Mientras él bebió toda la vida, ella siempre fue abstemia.
Sonia nunca ahorró
elogios para describir a Alejandro: “Difícilmente existe un amante más
maravilloso que él, en todo sentido. Era como de mentira. Voluptuoso,
apasionado, tenía todos los ingredientes para enloquecerla a una. Y para mí,
que venía de una especie de noche oscura, fue como un amanecer”.
A los tres años
llegaron los hijos, primero Rodrigo y después Silvana, y para él fue un shock
terrible, porque los llantos le interrumpían el trabajo. Pero después vivía
maravillado con ellos, como si fuera otro niño. El matrimonio, como tal duró
diez años: cinco en Francia y cinco en Barranquilla, pero él se aburrió de la
vida monogama y volvió a hacer vida de soltero y a andar con la una y con la
otra. A las primeras conquistas que se interpusieron en su relación de pareja,
Sonia las enfrentó y peleó con uñas y dientes, pero pronto entendió que
Alejandro no era hombre de una sola mujer y, drástica y apasionada como era,
cortó por lo sano y se divorció de él.
Luego de la
separación, fueron decenas, cientos, las mujeres que pasaron por la cama y el
corazón de Alejandro Obregón. Después de Sonia, se enamoró y se casó con la
pintora inglesa Freda Sargent, con quién tuvo a su hijo Mateo, y se vino con
ellos a vivir a Cartagena. Pero esta experiencia de pareja duraría poco tiempo.
Enamoradizo,
necesitó todo el tiempo la compañía femenina. Su hija Silvana asegura que no
era tanto que él fuera mujeriego, sino que ellas lo buscaban, y que podía estar
con una y siempre había otra llamándolo y seduciéndolo.
Al separarse de
Alejandro, Sonia se casó en Panamá con el marqués Italiano del Pogglio
Franchesco Lanzoni Paleoti, padre de su último hijo Giovanny. Pero después de
estar con un hombre como Alejandro, era imposible para ella estar con uno
normal, por lo que la unión duró sólo dos años “muy viajados”.
Separados, Sonia y
Alejandro siguieron cultivando y cosechando innumerables éxitos y glorias
profesionales. Él era considerado “el pintor oficial del país”, y tuvo el
inmenso honor de pintar a sus 53 años el gigantesco mural “Amanecer en
los Andes” en la entrada del Hall del edificio de la Organización de las
Naciones Unidas. También pintó los murales de las plenarias del Congreso de la
República de Colombia. Con su ballet de Colombia, Sonia ganó decenas de
premios y condecoraciones, y recibió ovaciones de pie en prácticamente todos
los países y en todas las casas reales del mundo.
Pero un día
cualquiera algo ocurrió. Ese gran amor del pasado volvió como un torbellino. Entró
de sorpresa por la ventana. Un periodista le preguntó en directo por televisión
a Sonia Osorio por su vida sentimental. Ella dijo resueltamente mirando a la
cámara: “He querido a muchos hombres, pero amado, amado, solo a uno”.

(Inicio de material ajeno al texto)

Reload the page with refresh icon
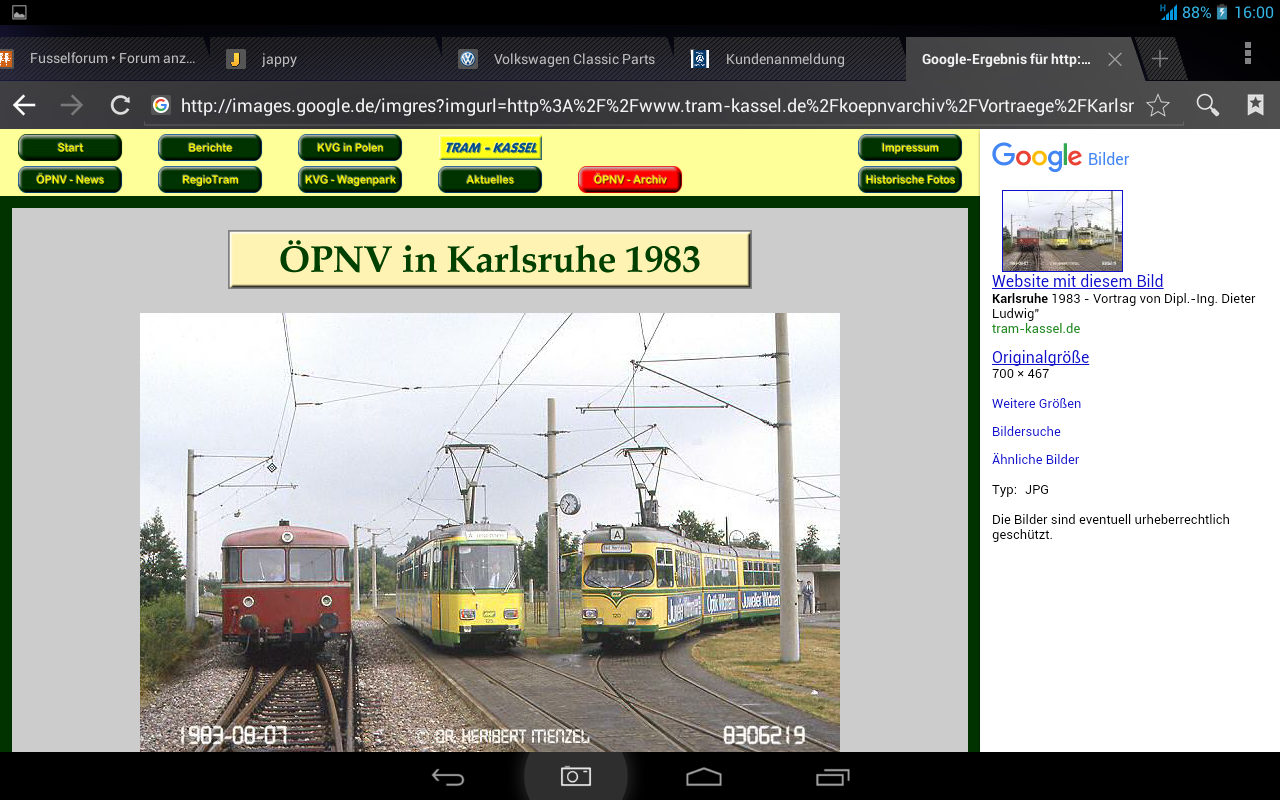coord(120,105)
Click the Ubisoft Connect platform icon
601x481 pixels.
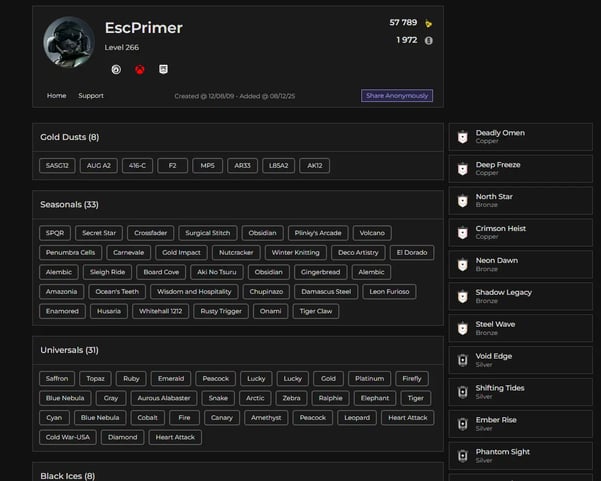[116, 69]
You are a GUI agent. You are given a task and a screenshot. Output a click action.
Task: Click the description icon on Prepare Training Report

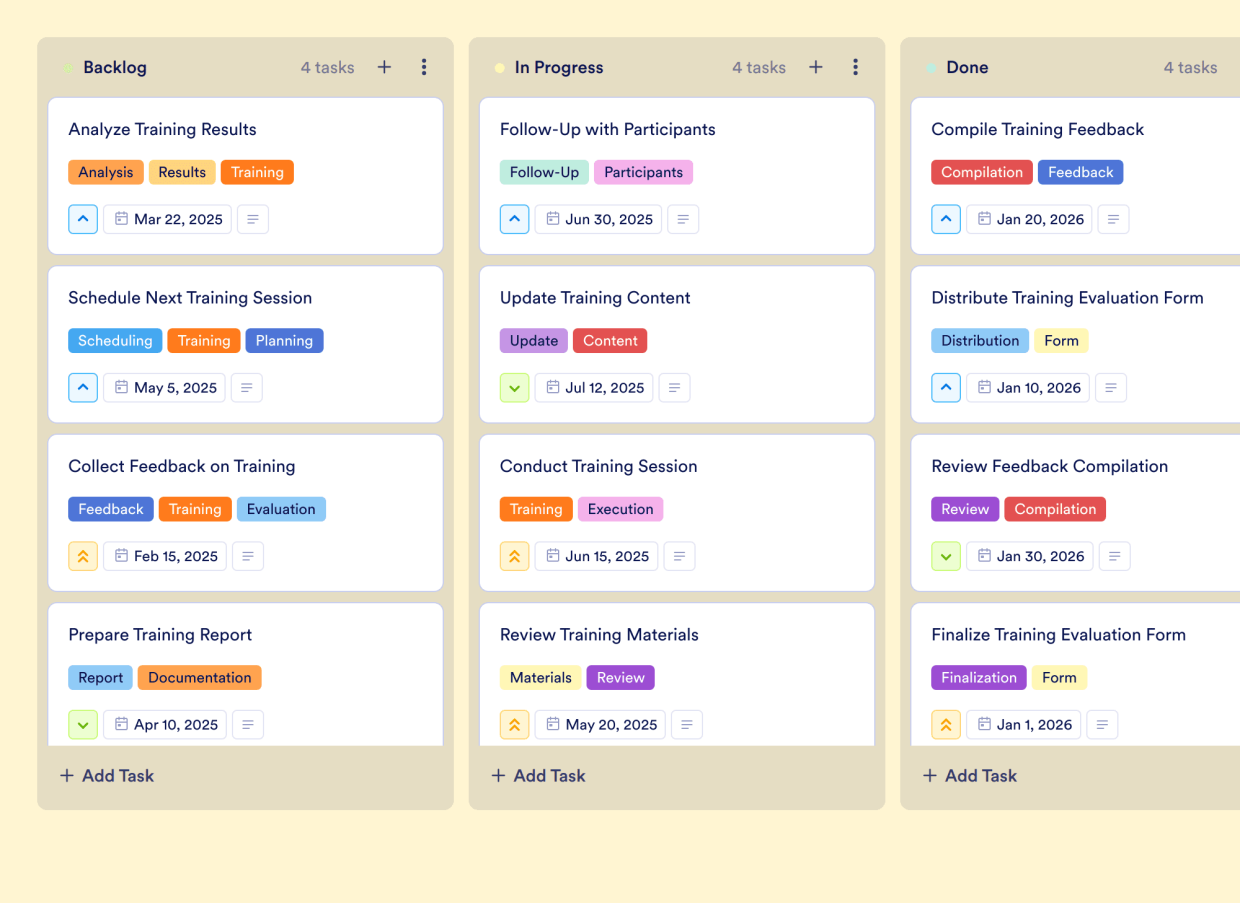coord(248,724)
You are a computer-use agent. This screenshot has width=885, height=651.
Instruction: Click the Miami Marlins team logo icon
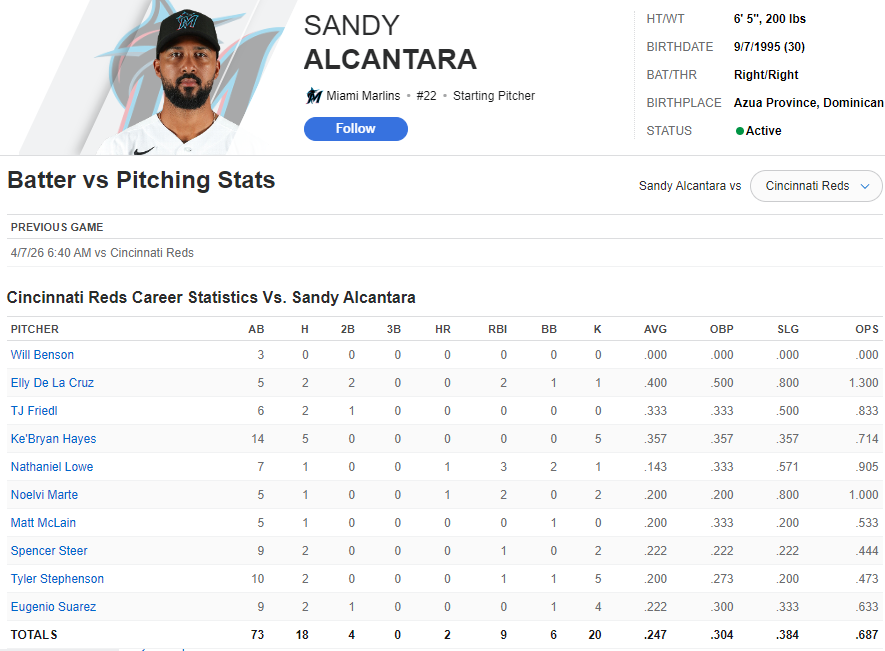314,96
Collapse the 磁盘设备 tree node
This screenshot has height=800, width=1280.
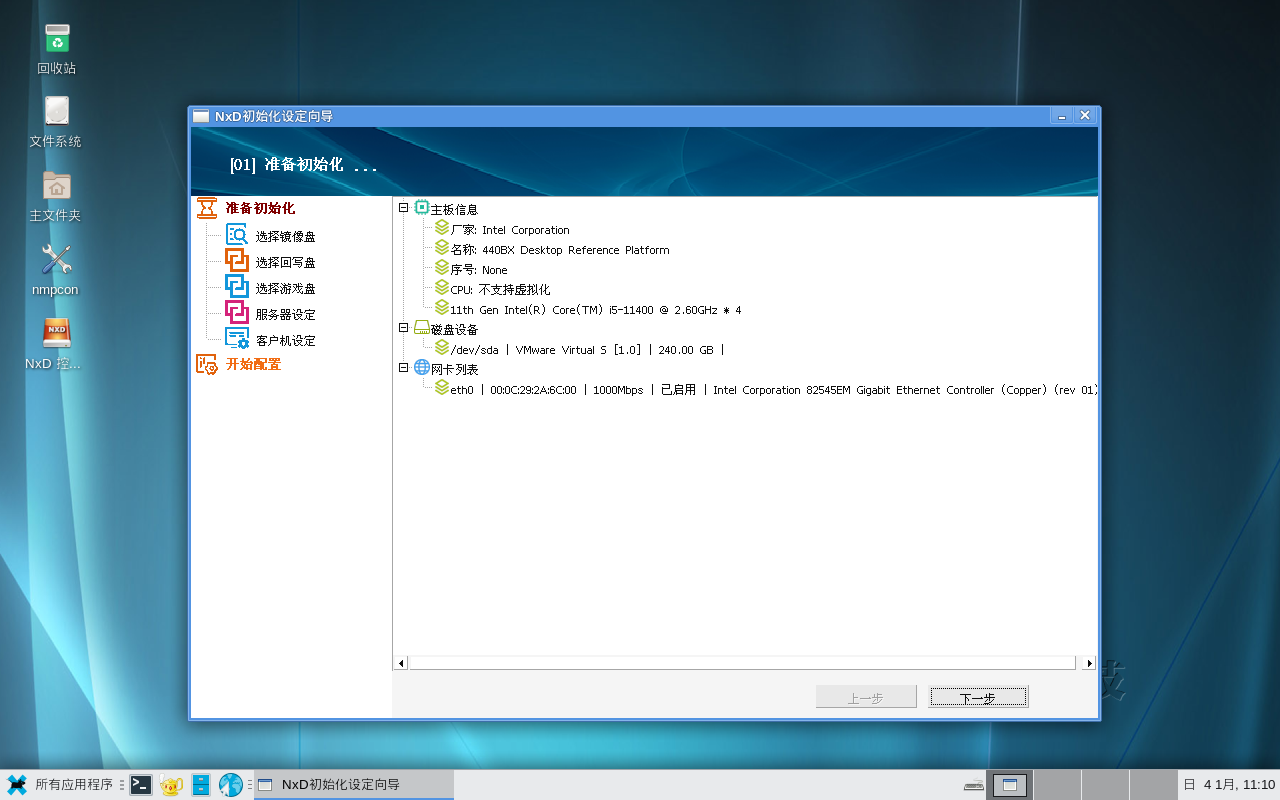pyautogui.click(x=404, y=328)
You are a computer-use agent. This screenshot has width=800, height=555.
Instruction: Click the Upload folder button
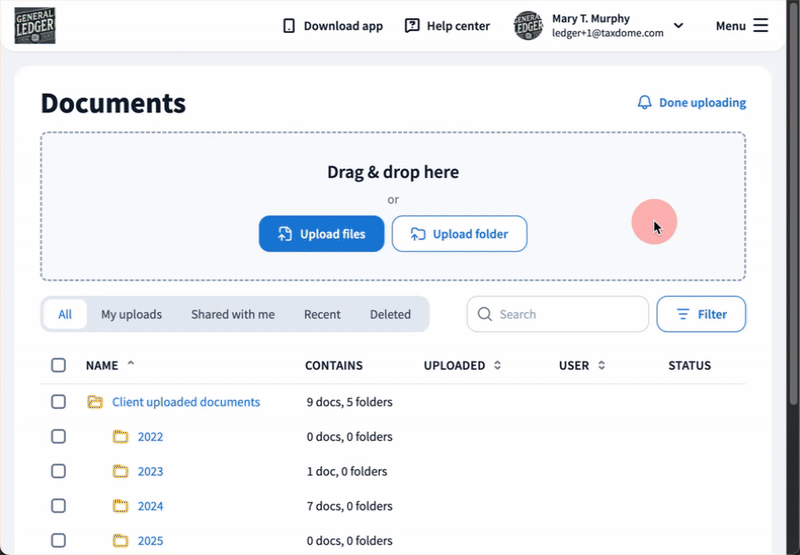(x=459, y=234)
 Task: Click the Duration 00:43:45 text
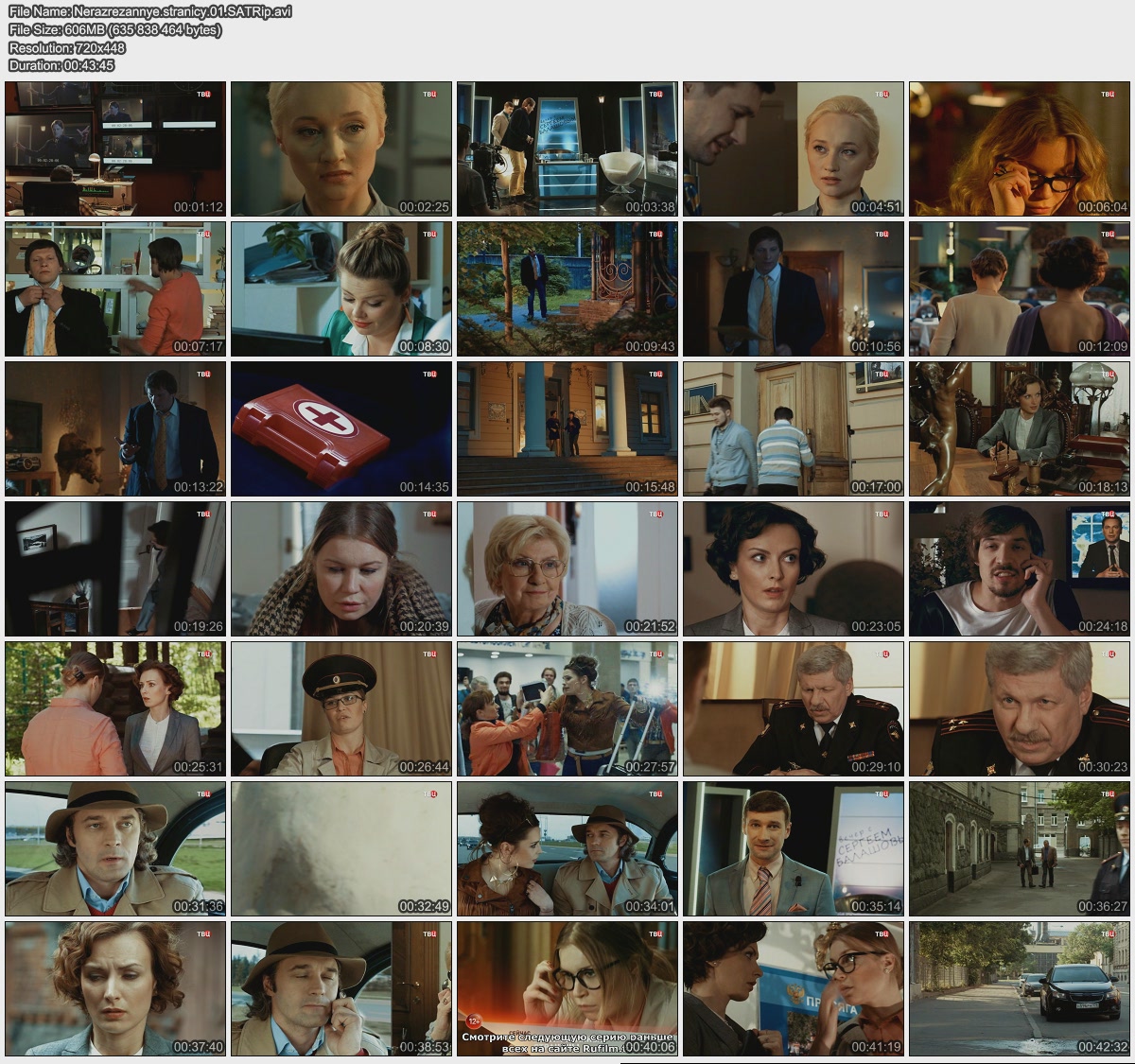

Esa noche, Alejandro la llamó y solo atinó a decir con la voz quebrada por la
emoción: “Gracias Sonia”.
Alejandro murió en
brazos de su hija Silvana en Cartagena en 1992, de un tumor fulminante en el
cerebro. Descansa en el bello mausoleo que posee la familia Obregón en el cementerio
Universal en Barranquilla. Su epitafio (si es que un epitafio puede abarcar una
vida) es una sola palabra: “Siempre”.
A Sonia se la llevó
una infección renal hace dos años. Fue despedida entre tambores, cumbias,
discursos y cantaores, y enterrada en Bogotá con todos los honores y homenajes
que corresponden a la fundadora del Ballet de Colombia. Un carnaval fue su
funeral, porque un carnaval fue su vida, como lo fue su relación de pareja con Alejandro:
colorida, ruidosa, llena de jolgorio, de música, de libertad, de danza y
espontaneidad.
Juntos, poetas del
cuerpo y del color, faunos venidos de una época legendaria de druidas y unicornios,
escribieron en el lienzo del destino una historia de amor que perdurá en la
memoria del arte, más allá de lo que ellos jamás llegaron a imaginar en esas
frias, bohemias y luminosas noches de pobreza, música y vino en Paris.